CVE-2025-7565 is a vulnerability identified in the LB-LINK BL-AC3600 wireless router series, specifically affecting firmware versions up to 1.0.22. The flaw resides in the Web Management Interface component, within the geteasycfg function of the /cgi-bin/lighttpd.cgi file. This vulnerability allows an unauthenticated remote attacker to manipulate the 'Password' argument in HTTP requests to the device's web interface, resulting in information disclosure. The disclosed information could include sensitive configuration data or credentials stored or accessible through this interface. The vulnerability is remotely exploitable without requiring authentication or user interaction, which significantly increases the attack surface. The CVSS 4.0 base score is 6.9, categorized as medium severity, reflecting the ease of exploitation (network vector, low attack complexity, no privileges or user interaction required) but limited impact scope (confidentiality impact is low, no integrity or availability impact). The vendor LB-LINK was notified but has not responded or released a patch, and public exploit code is available, increasing the risk of exploitation. This vulnerability highlights a critical weakness in the router's web management interface, potentially exposing sensitive device information to attackers who can leverage it for further attacks or network intrusion.

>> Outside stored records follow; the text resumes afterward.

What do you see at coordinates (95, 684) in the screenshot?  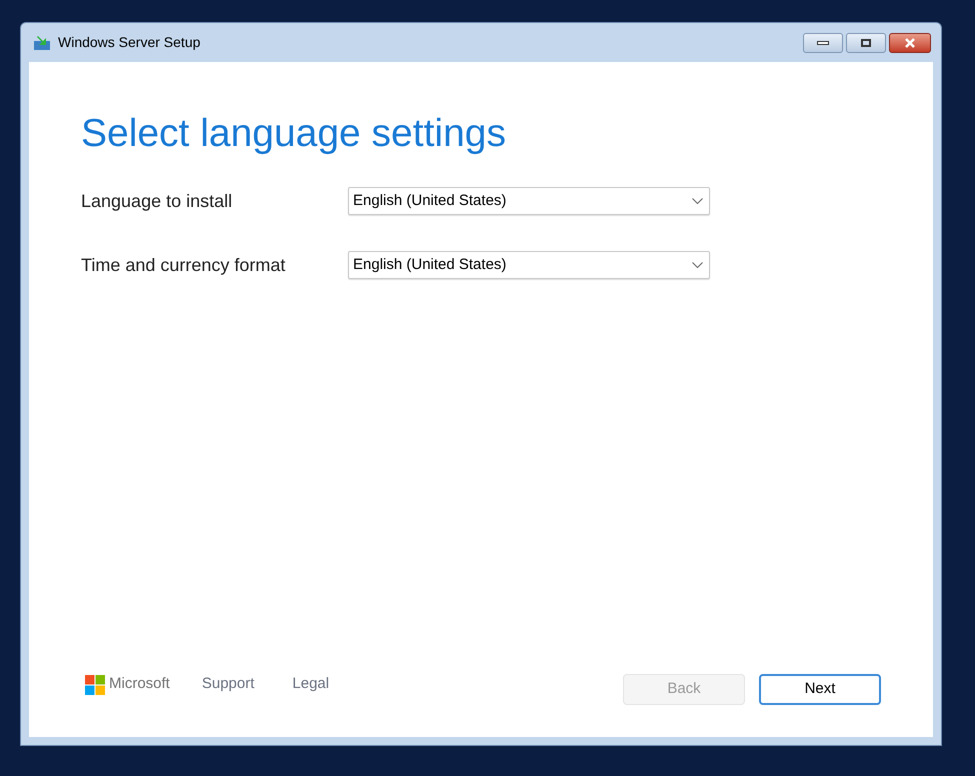 I see `logo-icon` at bounding box center [95, 684].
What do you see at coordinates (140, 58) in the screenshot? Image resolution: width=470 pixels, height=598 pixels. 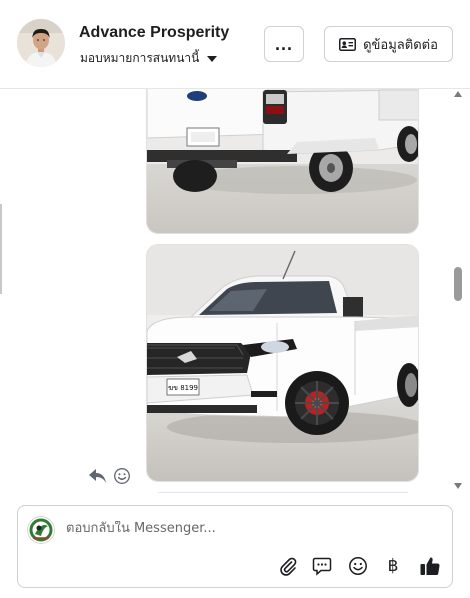 I see `assign-label: มอบหมายการสนทนานี้` at bounding box center [140, 58].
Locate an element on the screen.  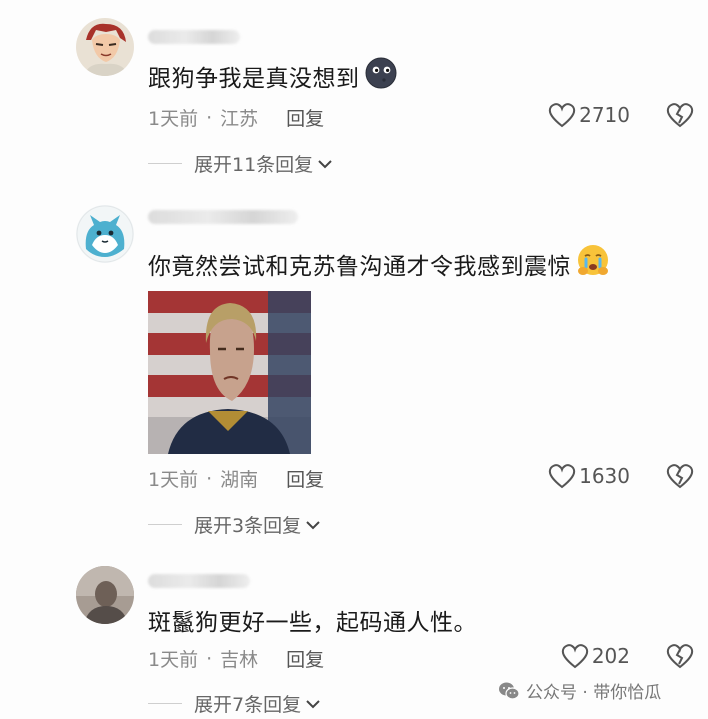
comment-1-dislike-button is located at coordinates (680, 117).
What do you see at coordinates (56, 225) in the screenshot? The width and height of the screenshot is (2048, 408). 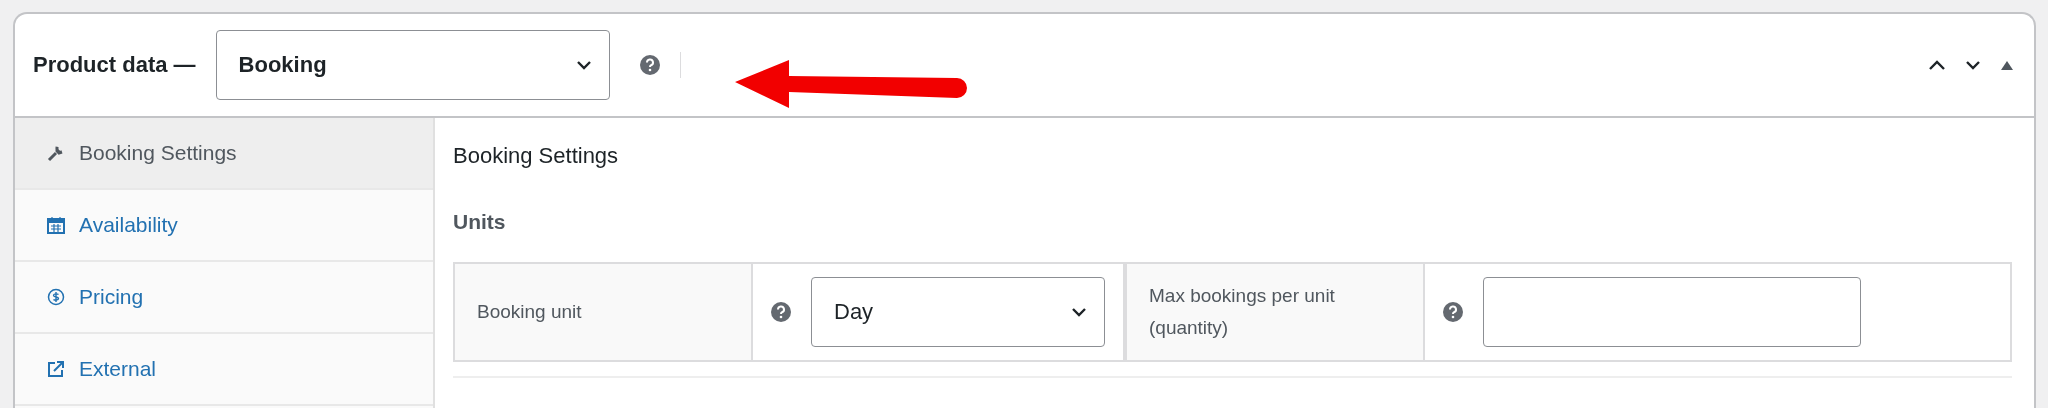 I see `calendar-icon` at bounding box center [56, 225].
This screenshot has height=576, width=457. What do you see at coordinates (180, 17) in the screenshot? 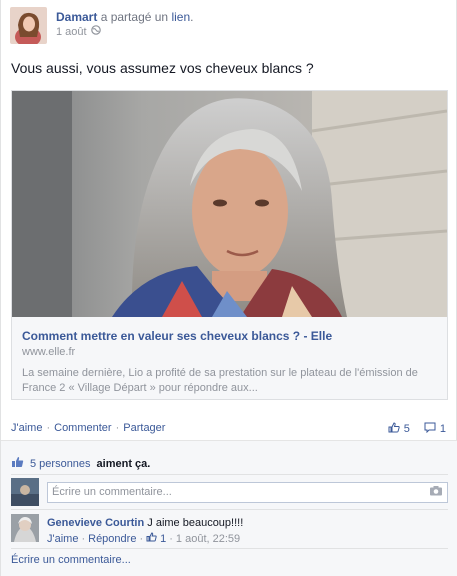
I see `action-link: lien` at bounding box center [180, 17].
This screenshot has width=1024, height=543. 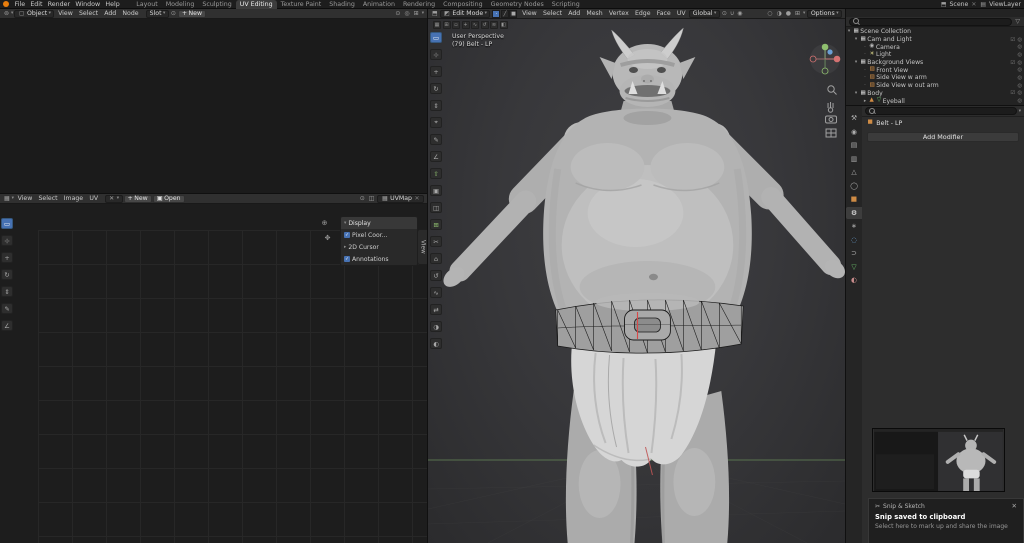 I want to click on close-icon: ✕, so click(x=1014, y=506).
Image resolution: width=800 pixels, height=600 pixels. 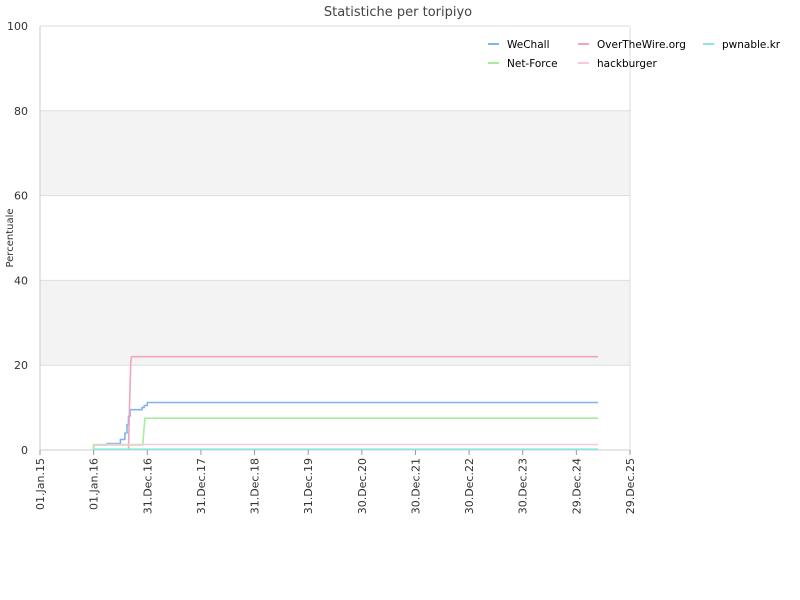 I want to click on x-tick-label: 29.Dec.24, so click(x=576, y=486).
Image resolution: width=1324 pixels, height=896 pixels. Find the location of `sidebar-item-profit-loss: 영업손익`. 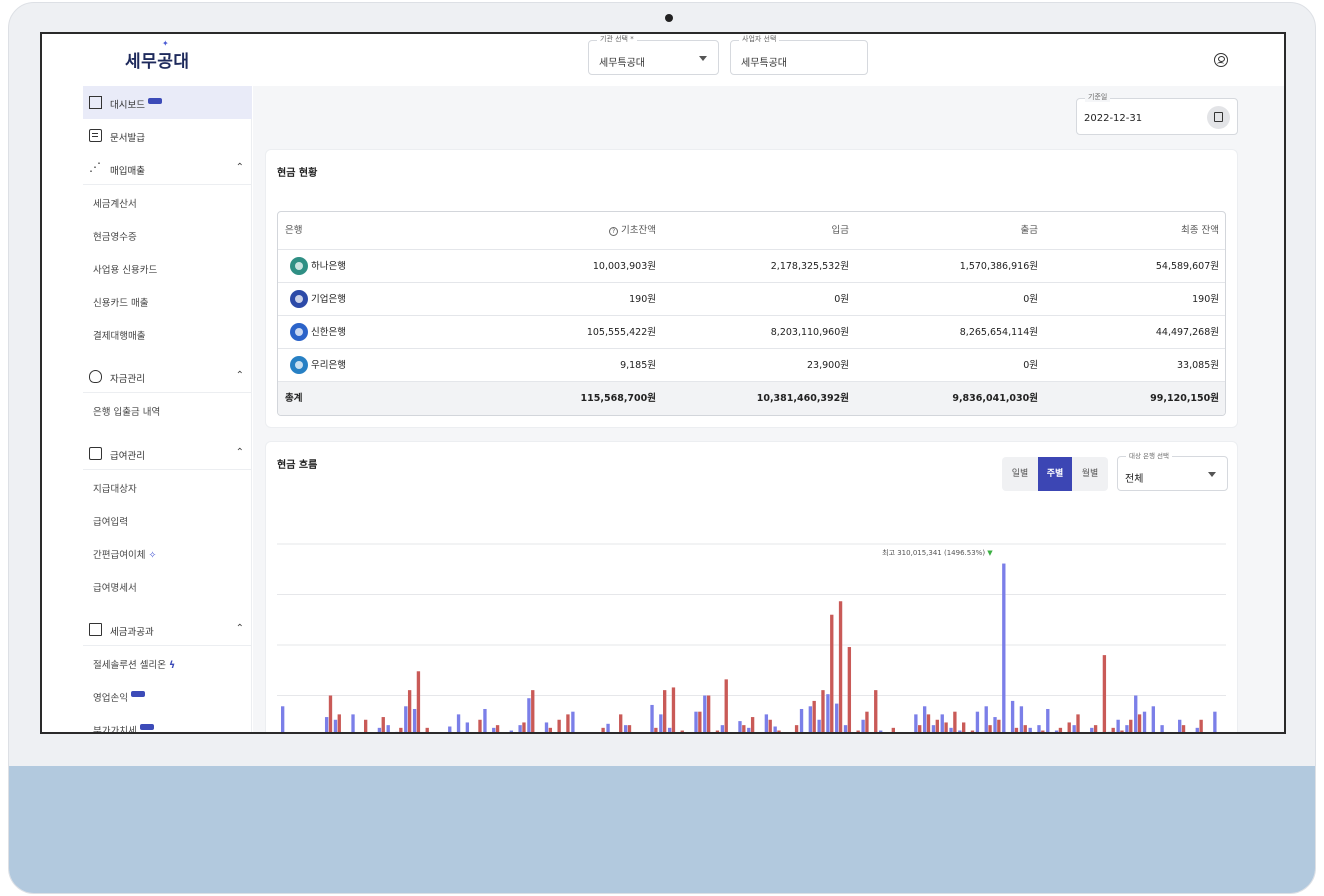

sidebar-item-profit-loss: 영업손익 is located at coordinates (168, 696).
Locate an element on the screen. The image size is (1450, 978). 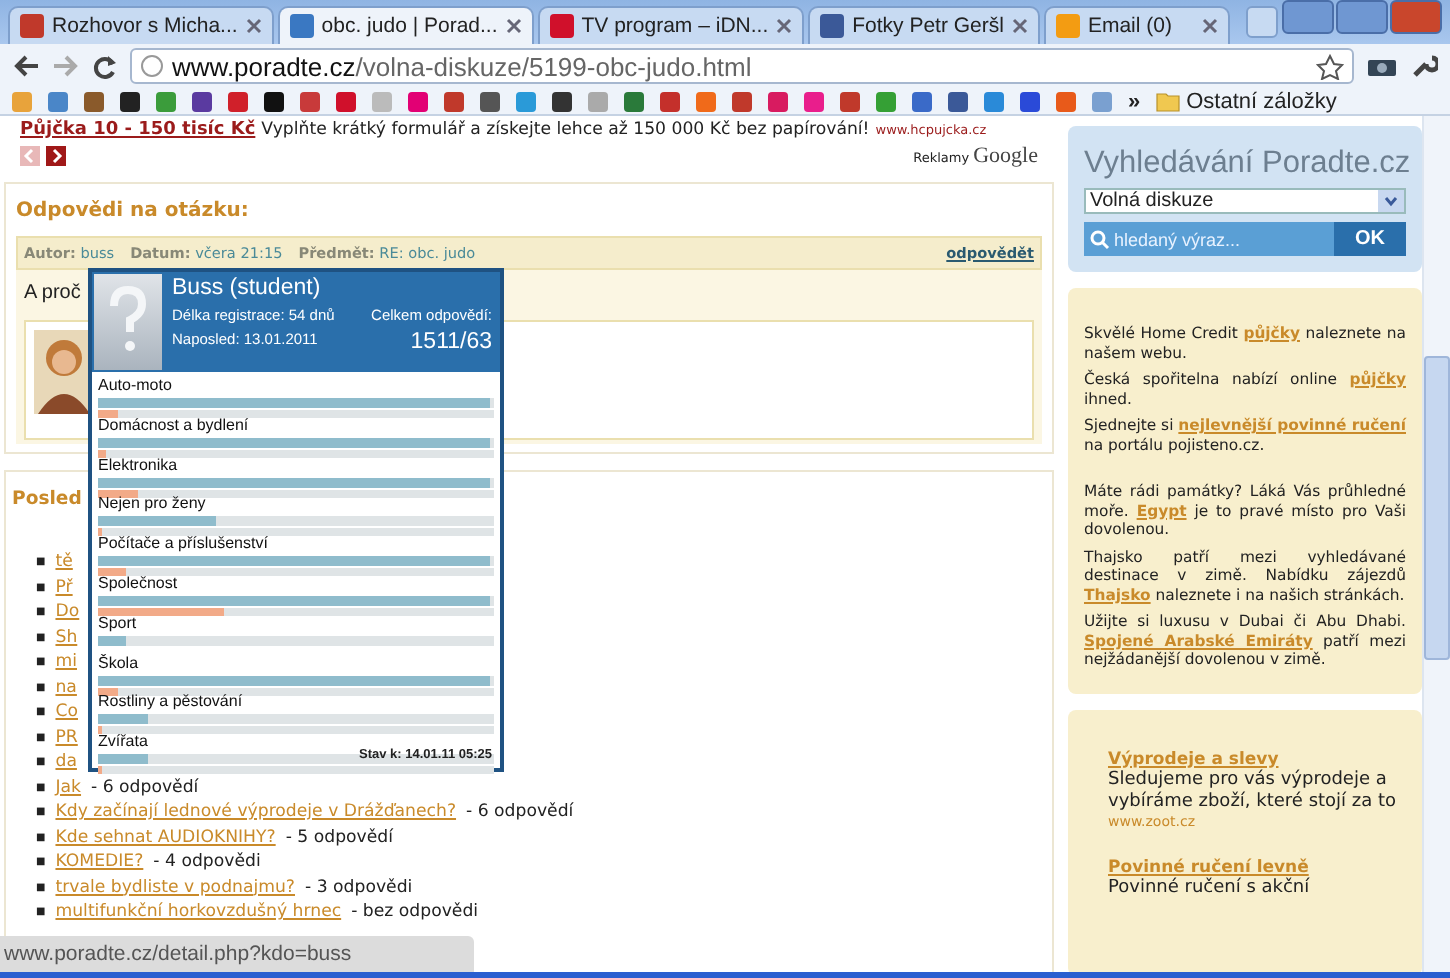
ad-title-link: Povinné ručení levně is located at coordinates (1257, 867).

For European organizations, the exploitation of CVE-2025-7565 could lead to unauthorized disclosure of sensitive router configuration data, including network credentials or administrative settings. This exposure can facilitate lateral movement within corporate networks, enable attackers to bypass security controls, or launch further attacks such as man-in-the-middle or persistent backdoors. Organizations relying on LB-LINK BL-AC3600 devices for critical network infrastructure may face increased risk of data breaches or network compromise. Given the lack of vendor response and patches, the threat remains persistent. The impact is particularly significant for small and medium enterprises (SMEs) and public sector entities that may use these cost-effective routers without advanced security monitoring. Additionally, the vulnerability could be exploited by cybercriminals or nation-state actors targeting European networks for espionage or disruption, especially if these devices are deployed in sensitive environments.

1. Immediate network segmentation: Isolate LB-LINK BL-AC3600 devices from critical network segments to limit exposure. 2. Disable remote management: If remote web management is enabled, disable it or restrict access to trusted IP addresses only. 3. Monitor network traffic: Implement IDS/IPS rules to detect suspicious HTTP requests targeting /cgi-bin/lighttpd.cgi with anomalous 'Password' parameters. 4. Replace vulnerable devices: Where feasible, replace affected routers with models from vendors with active security support and patch management. 5. Apply compensating controls: Use VPNs or secure tunnels for management access to reduce direct exposure. 6. Regularly audit device configurations and logs for signs of compromise. 7. Engage with LB-LINK support channels persistently to seek firmware updates or official patches. 8. Educate IT staff about this vulnerability and ensure incident response plans include scenarios involving router compromise.